Dr. Anu Gokhale, professor and chairperson in the Saint Augustine’s University Department of Computer Information Systems, gave a lecture at Alumnae Hall titled “Algorithmic Bias: Myth or Reality?” on April 4. Gokhale was invited to speak about her insights and research as a leader in a STEM field.
Gokhale began her talk by discussing a case study in algorithmic bias, explaining how a government-created system that uses algorithms to assess an individual’s creditworthiness was found to be biased.
“Automated Underwriting Systems are created by the government and are race-blind … yet are discriminatory,” Gokhale said.
The 2022 study conducted by the Federal Reserve found that the algorithm, when compared to human loan assessors, was just as likely to deny loan applications made by Black and Hispanic individuals.
“Racial and ethnic discrimination by mortgage lenders continues,” Gokhale concluded.
Gokhale noted that there are two main types of algorithms: supervised and unsupervised.
“A supervised learning algorithm analyzes the training data and produces an inferred function, which is then used to map new examples,” Gokhale said. “The unsupervised [algorithm’s] learning task is to find hidden structure in unlabeled data.”
Essentially, this means supervised algorithms use pre-labeled data to make decisions while unsupervised do not. Gokhale spoke about how challenges exist in optimizing artificial intelligence models because of the complexity of the algorithms upon which they are constructed.
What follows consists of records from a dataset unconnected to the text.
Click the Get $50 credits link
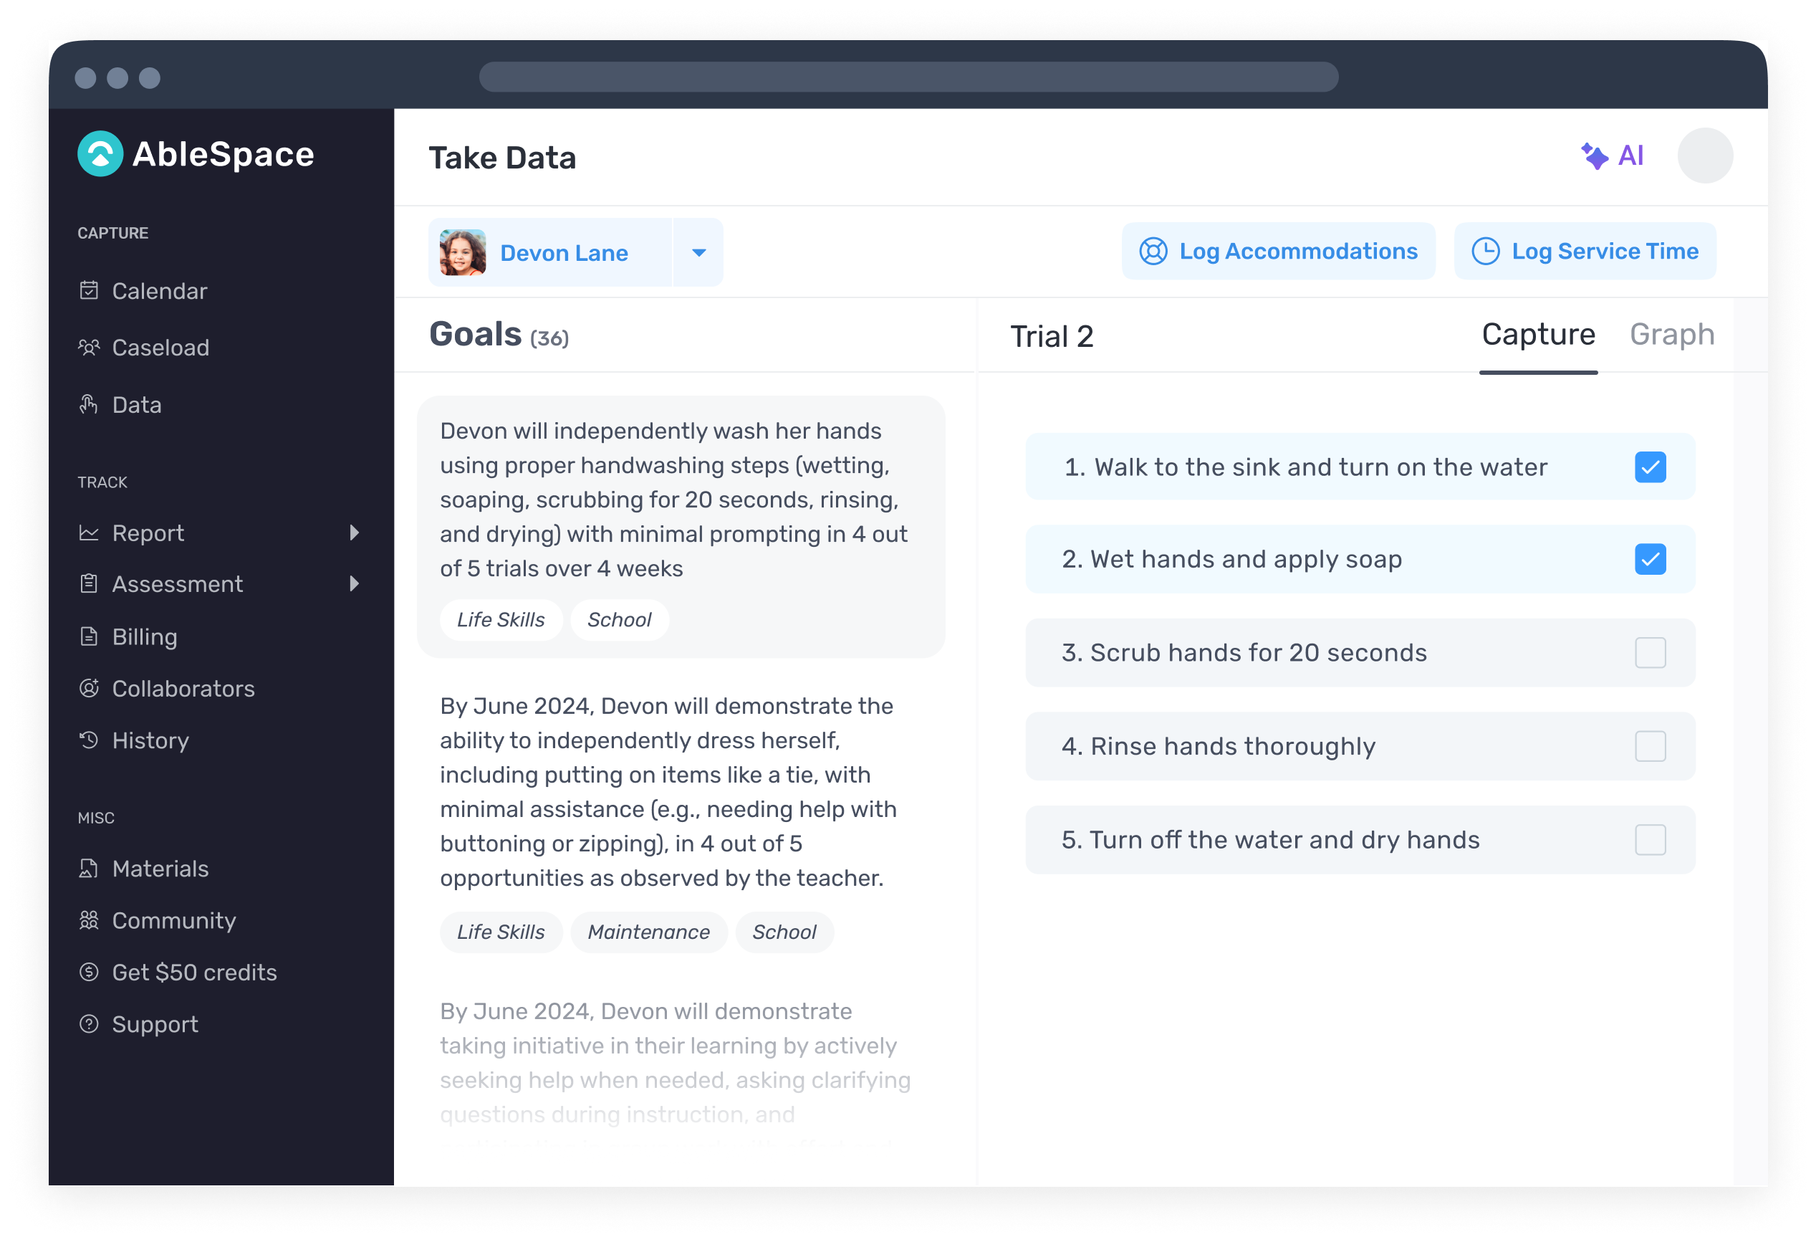The height and width of the screenshot is (1242, 1816). tap(192, 972)
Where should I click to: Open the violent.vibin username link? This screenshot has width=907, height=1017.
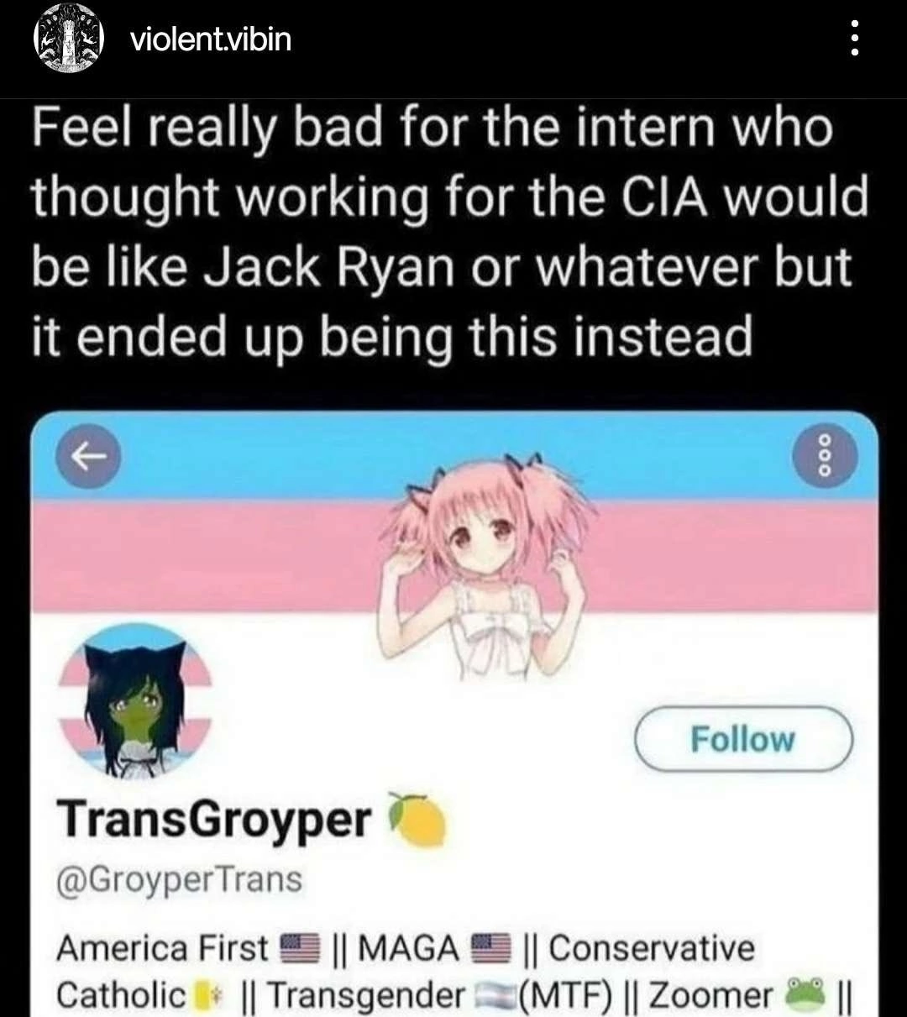[x=210, y=39]
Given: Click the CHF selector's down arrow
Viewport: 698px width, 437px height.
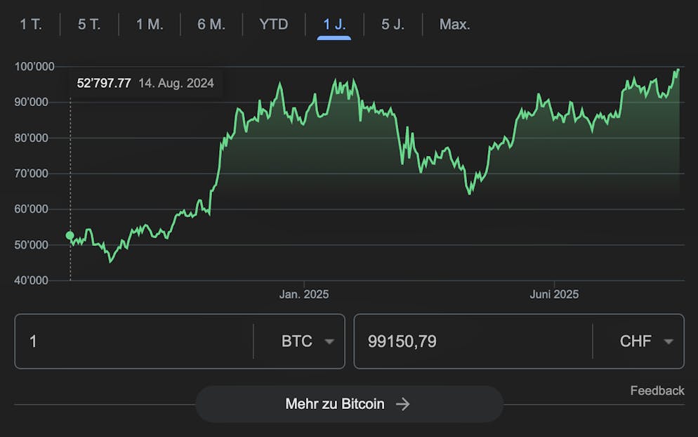Looking at the screenshot, I should [x=669, y=341].
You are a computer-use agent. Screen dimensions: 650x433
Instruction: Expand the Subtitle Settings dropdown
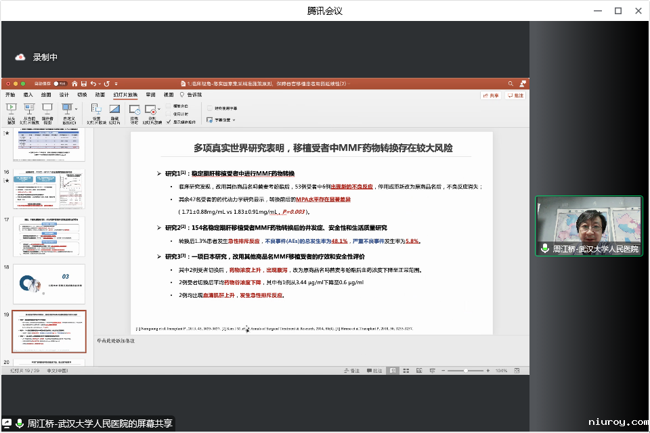[234, 120]
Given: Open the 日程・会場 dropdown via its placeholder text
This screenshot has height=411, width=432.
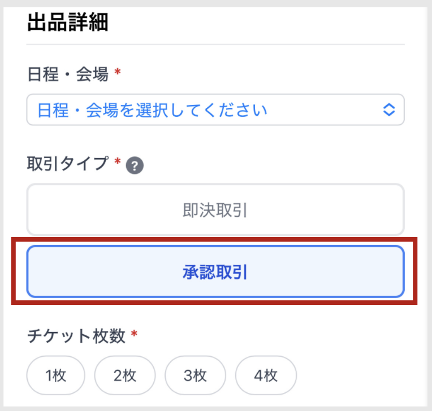Looking at the screenshot, I should pos(152,110).
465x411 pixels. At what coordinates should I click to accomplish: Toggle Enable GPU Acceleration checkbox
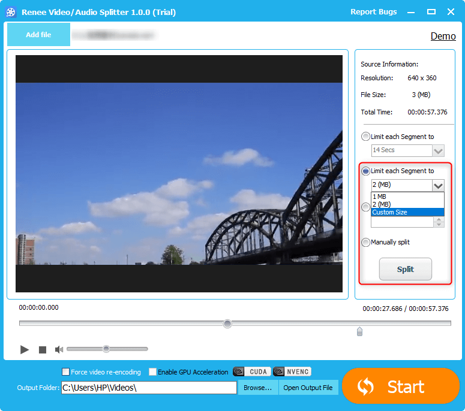[153, 372]

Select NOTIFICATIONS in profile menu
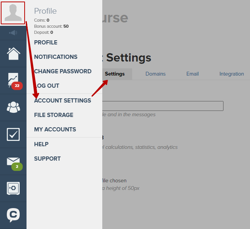56,57
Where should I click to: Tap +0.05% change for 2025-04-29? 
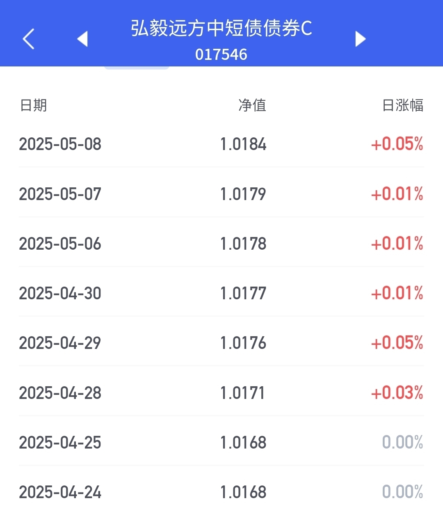[397, 343]
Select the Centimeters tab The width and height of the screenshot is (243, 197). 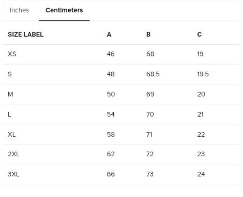tap(64, 10)

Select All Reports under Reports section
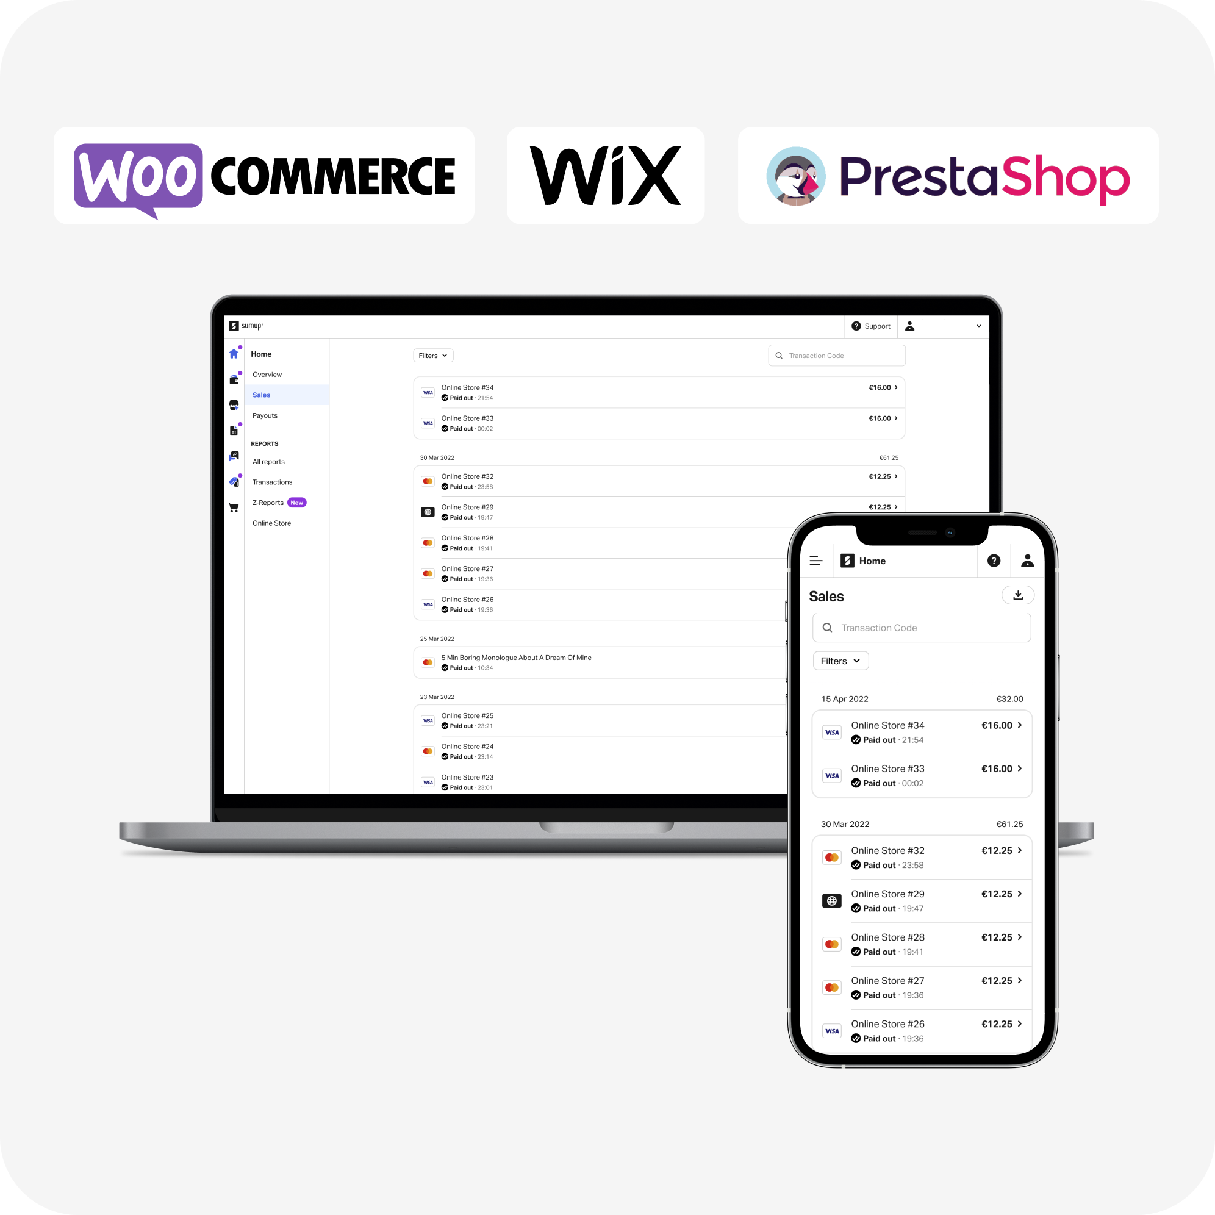tap(270, 463)
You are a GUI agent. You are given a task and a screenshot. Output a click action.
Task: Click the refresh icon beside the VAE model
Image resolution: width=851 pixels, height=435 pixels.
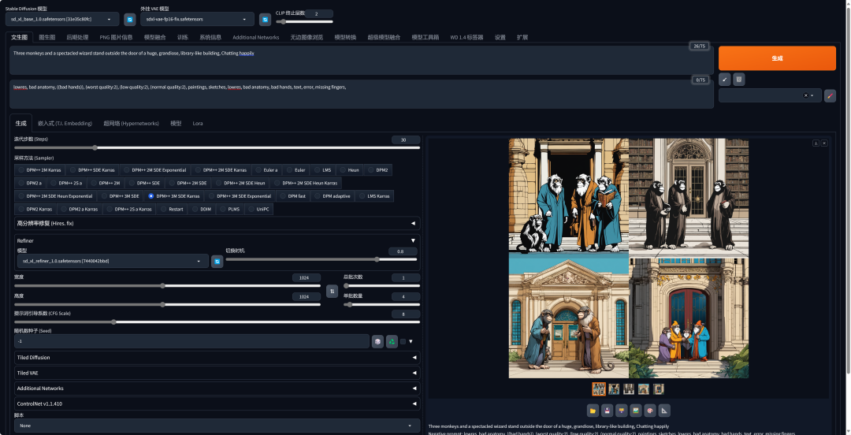pyautogui.click(x=265, y=19)
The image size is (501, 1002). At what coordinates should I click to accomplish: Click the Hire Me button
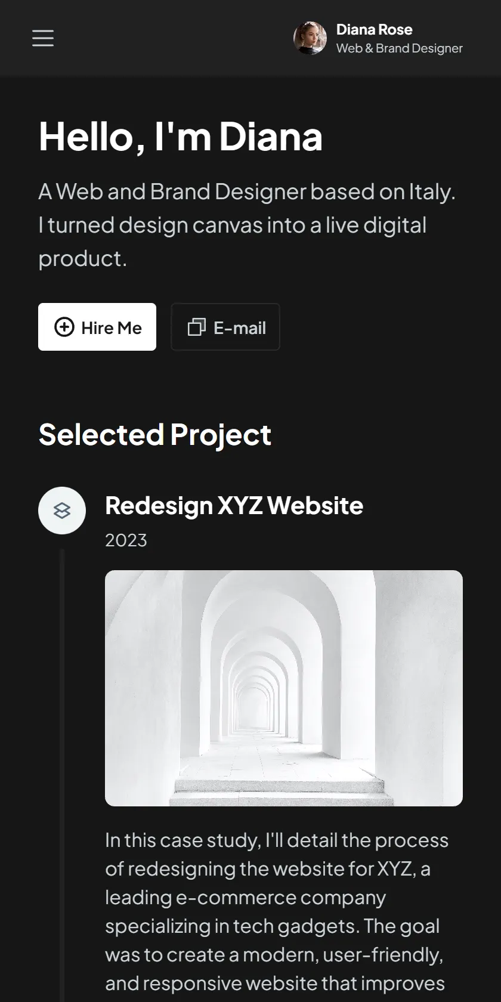[x=97, y=327]
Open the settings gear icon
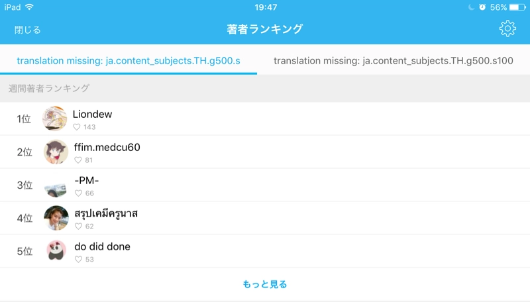530x302 pixels. [x=507, y=28]
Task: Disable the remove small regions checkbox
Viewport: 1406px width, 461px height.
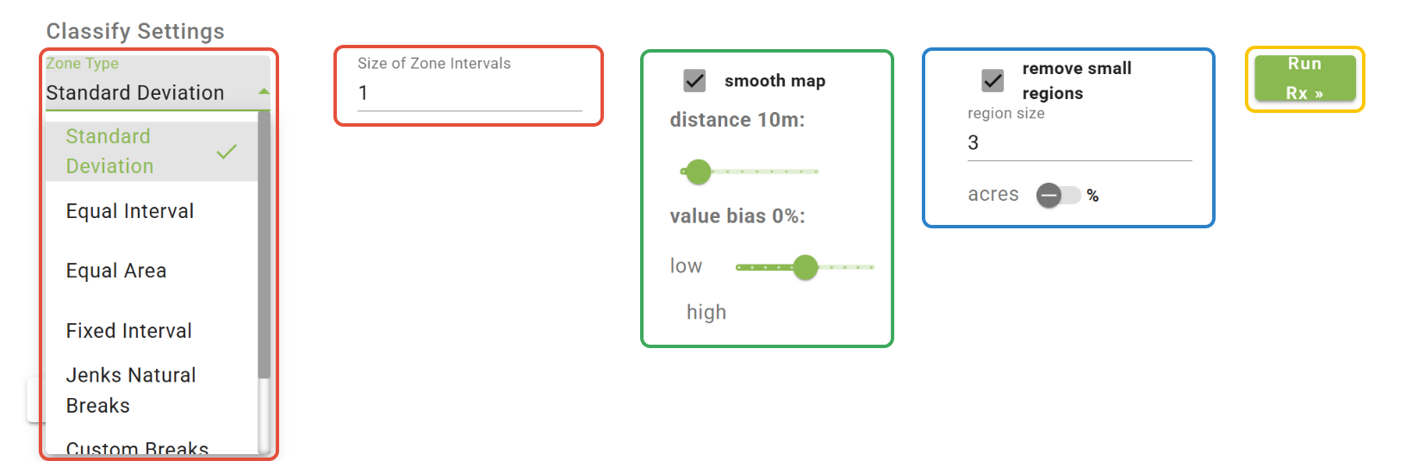Action: click(992, 81)
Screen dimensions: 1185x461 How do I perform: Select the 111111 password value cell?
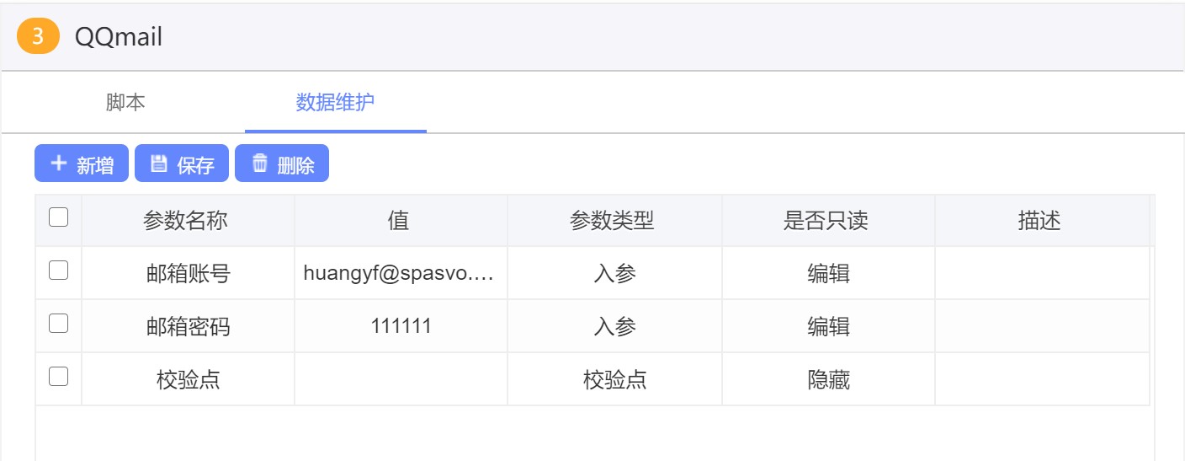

“AI models are basically a black box, then: a system using inputs and outputs to create useful information … with minimal knowledge of its inner workings,” Gokhale said. “How many of us users, when we do something, know how it works in the background? … We don’t know, and yet we rely on it and we use it.”
Gokhale identified the desire to save time and resources as a primary motive for preferring algorithms over human decision-making.
“Algorithms are replacing human decision-making because they are perceived to be unbiased while saving money and time,” Gokhale said. “That’s huge for any organization, correct? If you can save money and time, you’re going to do it.”
Gokhale identified multiplying bias, or the self-enforcing cycle of algorithms amplifying bias, as a key characteristic and struggle of algorithmic design. She spoke about the presence of multiplying bias in the use of Correctional Offender Management Profiling for Alternative Sanctions, an algorithm used in the criminal justice system to predict an individual’s likelihood of recidivism.
“Due to the data that was used, the model that was chosen and the process of creating the algorithm overall, COMPAS predicted twice as many false positives for recidivism for Black offenders than white offenders,” Gokhale said. “This [algorithm] is widely used. … The more it gets used, the more it feels empowered to do the same thing over again, multiplying bias.”
Gokhale continued sharing examples of algorithmic bias to suggest that bias is human-engineered. She discussed 2019 findings about an algorithm used on over 200 million U.S. hospital patients that incorrectly predicted that white patients have more healthcare needs than Black patients because white patients were found to incur greater healthcare costs on average.
“The rationale was that cost summarizes how many health care needs a particular person has,” Gokhale said. “On average, Black patients incurred lower healthcare costs than white patients with the same conditions.”
Therefore, the algorithm incorrectly concluded, white patients would need more medical care than equally sick Black patients.
Gokhale shared another example of gender bias found in algorithms used for hiring in tech-related fields. In particular, she talked about Amazon’s realization in 2015 that its hiring algorithm was biased against female applicants.
“The firm realized that … the algorithm was based on the number of resumes submitted over the past 10 years, and since most of the applicants were men, it was trained to favor men over women,” Gokhale said.
To conclude her discussion, Gokhale encouraged students in the audience to consider strategies to reduce bias in algorithmic design and support the creation of responsible AI. A central lesson from Gokhale was to use evidence-centered design in the creation of algorithms.
“Add more representative data. This will increase the overall accuracy,” Gokhale said. “Be conscious of features to include in data, what features can directly or indirectly signal race, gender, or socioeconomic status. … [Be] cognizant of the features that are being used and their implications.”
Gokhale received a question from a student audience member about the feasibility of eliminating algorithmic bias, to which she responded by acknowledging the ongoing efforts required for improving algorithmic design.
“I think nothing can ever be eliminated. It’s basically a moving target,” Gokhale said. “We are constantly evolving, doing better, definitely than what we were doing five years ago, 10 years ago, but I think … we can do better.”